Natural Language Processing Flashcards
What does NLP stand for, and what does it mean?
Gives some examples of NL.
NLP stands for Natural Language Processing. These are programs which are concerned with how to analyse and process natural language data.
Examples of natural language: Speech, Text.
Give some examples of some easy and some hard NLP algorithms.
Easy: • Spell Checking • Finding Synonyms • Keyword Search • Parsing Information Hard: • Translation • Speech Recognition • Co-referencing (who does ‘she’ refer to?) • Question Answering (Especially visual)
Why is NLP hard? Give an example sentence.
NLP is hard because natural language lacks a defined structure and requires a strong understanding of context (e.g. sarcasm, idioms, emotion).
Here is an example sentence that demonstrates one of the issues:
The TV didn’t fit through the corridor because it was too wide.
The TV didn’t fit through the corridor because it was too narrow.
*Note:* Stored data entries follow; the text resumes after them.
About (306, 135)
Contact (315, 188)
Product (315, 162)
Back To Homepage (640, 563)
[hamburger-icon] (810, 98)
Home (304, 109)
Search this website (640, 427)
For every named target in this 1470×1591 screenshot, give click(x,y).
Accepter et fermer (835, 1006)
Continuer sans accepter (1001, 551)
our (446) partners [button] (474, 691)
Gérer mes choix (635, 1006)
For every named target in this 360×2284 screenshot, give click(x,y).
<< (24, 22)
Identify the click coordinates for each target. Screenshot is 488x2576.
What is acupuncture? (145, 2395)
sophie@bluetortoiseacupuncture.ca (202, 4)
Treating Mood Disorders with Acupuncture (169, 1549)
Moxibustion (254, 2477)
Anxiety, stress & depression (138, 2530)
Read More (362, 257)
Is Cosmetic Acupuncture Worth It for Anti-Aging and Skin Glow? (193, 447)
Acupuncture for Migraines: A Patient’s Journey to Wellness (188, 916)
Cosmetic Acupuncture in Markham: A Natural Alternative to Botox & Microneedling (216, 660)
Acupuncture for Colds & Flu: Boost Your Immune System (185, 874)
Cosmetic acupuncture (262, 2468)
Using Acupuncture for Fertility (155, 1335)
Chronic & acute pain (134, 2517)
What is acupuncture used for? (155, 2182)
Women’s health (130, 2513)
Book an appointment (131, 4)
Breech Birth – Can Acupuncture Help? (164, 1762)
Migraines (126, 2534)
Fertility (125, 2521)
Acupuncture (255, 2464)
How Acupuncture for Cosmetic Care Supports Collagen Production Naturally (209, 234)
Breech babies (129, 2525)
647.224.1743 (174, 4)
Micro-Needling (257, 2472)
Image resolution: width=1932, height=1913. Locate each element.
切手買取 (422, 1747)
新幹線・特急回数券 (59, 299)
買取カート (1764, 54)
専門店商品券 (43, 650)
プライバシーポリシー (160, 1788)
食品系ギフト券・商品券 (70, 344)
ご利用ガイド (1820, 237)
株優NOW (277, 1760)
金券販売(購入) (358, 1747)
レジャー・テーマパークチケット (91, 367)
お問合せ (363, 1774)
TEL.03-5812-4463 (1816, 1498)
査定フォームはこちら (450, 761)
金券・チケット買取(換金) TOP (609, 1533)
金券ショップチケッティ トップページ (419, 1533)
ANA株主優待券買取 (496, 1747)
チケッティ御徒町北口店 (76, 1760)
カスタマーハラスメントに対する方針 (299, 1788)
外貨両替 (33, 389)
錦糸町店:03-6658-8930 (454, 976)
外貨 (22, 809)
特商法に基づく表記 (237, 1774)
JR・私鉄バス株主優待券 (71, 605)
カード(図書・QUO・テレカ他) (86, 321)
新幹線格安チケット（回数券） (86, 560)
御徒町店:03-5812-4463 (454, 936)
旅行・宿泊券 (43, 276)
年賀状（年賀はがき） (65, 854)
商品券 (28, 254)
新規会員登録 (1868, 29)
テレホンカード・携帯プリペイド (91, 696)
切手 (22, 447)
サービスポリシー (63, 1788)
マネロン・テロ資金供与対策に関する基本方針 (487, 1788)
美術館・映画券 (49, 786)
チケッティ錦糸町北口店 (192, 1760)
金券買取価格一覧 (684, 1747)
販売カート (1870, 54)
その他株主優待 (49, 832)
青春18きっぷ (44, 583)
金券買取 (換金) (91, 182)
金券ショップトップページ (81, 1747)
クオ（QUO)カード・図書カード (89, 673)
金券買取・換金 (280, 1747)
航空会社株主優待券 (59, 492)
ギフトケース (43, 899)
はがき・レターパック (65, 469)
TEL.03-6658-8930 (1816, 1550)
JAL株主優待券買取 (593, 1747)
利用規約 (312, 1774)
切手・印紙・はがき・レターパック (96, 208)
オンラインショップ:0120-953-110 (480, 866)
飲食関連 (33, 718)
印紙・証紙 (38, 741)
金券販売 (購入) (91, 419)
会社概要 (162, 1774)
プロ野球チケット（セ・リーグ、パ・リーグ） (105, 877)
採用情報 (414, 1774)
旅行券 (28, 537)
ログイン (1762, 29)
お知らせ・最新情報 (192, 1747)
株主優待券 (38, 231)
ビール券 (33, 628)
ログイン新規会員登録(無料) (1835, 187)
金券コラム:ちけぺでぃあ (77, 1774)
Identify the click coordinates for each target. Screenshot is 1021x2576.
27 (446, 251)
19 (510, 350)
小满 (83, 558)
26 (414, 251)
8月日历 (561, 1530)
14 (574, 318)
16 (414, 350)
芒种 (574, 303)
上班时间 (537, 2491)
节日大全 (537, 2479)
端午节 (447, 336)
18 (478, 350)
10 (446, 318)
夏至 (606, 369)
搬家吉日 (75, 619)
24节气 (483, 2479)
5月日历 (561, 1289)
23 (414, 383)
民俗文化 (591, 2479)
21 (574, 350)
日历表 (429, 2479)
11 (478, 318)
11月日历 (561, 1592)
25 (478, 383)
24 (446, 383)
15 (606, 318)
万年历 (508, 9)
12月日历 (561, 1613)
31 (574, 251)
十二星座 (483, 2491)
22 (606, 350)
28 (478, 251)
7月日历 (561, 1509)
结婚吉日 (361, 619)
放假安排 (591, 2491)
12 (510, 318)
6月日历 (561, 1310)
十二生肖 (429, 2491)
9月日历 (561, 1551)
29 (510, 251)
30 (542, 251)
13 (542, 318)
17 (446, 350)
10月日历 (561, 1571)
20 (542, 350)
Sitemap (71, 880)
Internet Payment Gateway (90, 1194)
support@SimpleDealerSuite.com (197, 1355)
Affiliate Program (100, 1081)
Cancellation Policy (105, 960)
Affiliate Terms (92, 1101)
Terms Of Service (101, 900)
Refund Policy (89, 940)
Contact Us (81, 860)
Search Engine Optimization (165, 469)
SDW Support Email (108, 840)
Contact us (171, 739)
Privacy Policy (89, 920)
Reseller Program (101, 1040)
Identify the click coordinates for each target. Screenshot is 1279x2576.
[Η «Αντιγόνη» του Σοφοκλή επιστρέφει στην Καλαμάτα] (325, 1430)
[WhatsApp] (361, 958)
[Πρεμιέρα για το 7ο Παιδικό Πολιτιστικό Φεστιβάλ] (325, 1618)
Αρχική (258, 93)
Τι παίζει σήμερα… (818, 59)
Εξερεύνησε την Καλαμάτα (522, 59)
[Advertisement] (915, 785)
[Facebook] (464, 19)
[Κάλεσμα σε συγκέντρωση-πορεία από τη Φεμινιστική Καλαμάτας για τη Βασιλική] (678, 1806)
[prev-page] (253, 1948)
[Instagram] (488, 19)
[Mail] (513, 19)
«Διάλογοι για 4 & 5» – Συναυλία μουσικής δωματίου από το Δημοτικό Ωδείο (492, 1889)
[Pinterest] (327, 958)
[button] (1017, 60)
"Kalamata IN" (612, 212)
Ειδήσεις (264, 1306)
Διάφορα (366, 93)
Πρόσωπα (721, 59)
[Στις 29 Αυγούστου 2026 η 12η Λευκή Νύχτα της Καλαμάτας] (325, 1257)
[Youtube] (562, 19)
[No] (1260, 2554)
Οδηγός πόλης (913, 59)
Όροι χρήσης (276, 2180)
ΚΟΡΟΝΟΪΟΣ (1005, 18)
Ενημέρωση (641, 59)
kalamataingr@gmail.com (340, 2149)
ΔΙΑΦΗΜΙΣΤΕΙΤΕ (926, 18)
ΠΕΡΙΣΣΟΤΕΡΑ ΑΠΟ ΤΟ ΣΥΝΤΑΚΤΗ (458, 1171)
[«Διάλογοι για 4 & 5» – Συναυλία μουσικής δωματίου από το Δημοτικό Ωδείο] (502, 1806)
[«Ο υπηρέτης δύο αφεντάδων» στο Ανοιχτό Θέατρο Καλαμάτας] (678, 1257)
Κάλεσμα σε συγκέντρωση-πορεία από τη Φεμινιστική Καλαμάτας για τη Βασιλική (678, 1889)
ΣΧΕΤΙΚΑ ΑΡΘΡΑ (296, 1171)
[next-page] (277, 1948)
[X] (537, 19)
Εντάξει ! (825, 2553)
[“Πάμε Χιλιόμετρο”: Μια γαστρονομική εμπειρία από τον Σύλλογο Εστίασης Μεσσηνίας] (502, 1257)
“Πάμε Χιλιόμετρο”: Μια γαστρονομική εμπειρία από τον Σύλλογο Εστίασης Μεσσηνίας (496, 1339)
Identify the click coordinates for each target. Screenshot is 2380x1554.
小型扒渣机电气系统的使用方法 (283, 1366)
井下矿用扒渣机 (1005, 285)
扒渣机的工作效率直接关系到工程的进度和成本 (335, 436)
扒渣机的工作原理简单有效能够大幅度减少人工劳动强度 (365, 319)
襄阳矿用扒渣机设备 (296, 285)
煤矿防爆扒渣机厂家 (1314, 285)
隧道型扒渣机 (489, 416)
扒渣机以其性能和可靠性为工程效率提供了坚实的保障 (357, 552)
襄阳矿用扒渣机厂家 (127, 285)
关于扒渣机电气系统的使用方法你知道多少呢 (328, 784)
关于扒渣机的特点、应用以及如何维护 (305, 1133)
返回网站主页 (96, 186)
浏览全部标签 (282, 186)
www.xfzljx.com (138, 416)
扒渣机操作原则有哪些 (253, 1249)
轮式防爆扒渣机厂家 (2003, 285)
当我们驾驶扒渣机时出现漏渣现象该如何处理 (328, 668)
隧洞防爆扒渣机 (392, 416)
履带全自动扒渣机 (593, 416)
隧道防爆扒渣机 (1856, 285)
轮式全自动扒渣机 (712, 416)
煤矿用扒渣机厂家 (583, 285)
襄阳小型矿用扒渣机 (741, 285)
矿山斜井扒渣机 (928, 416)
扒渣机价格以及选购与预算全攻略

The subject it changes when the adjective changes because of the mechanics of the situation. This is incredibly difficult to model.
Why is NLP hard? Give an example sentence
NLP is hard because natural language lacks a defined structure and requires a strong understanding of context (e.g. sarcasm, idioms, emotion).
Here is an example sentence that demonstrates one of the issues:
The TV didn’t fit through the corridor because it was too wide.
The TV didn’t fit through the corridor because it was too narrow.
The subject it changes when the adjective changes because of the mechanics of the situation. This is incredibly difficult to model.
Explain what a term, document, and corpus is. Give examples.
These are general terms, and vary greatly in size and scale, for example:
• Corpus: A set of books
o Document: A book
Term: A word in a book
• Corpus: A set of tweets
o Document: A tweet
Term: A word in a tweet
• Corpus: A collection of articles
o Document: An article
Term: A word in an article
What is the NLP pipeline?
Text Pre Processing
Feature Extraction
Modelling
List the methods of text pre-processing?
Case Normalisation Punctuation Removal StopWord Removal Stemming Lemmatization Tokenization
Explain Case Normalisation.
Here we convert all text to the same case
Explain Punctuation Removal.
Here we simply remove all of the punctuation.
Explain StopWord Removal
Here we get rid of commonly occurring words that do not add any significant meaning to a sentence.
Explain Stemming. What is the problem with it?
Here we reduce inflection words to their root form by removing the suffix.
This is quick and simple but will not always yield real words:
• Halves -> Halv
• Caching -> Cach
Explain Lemmatization
Here we reduce inflection words to their root form by using a lookup table.
This is much slower, but much more accurate.
Explain Tokenization
This is the process of splitting the document into a list of ‘tokens’, symbols that are not split up any further.
What is an n-gram?
N-grams are a continuous sequence of n words. We can use N-grams as features.
What is Feature Extraction?
Feature extraction is the process of generating features from a text document.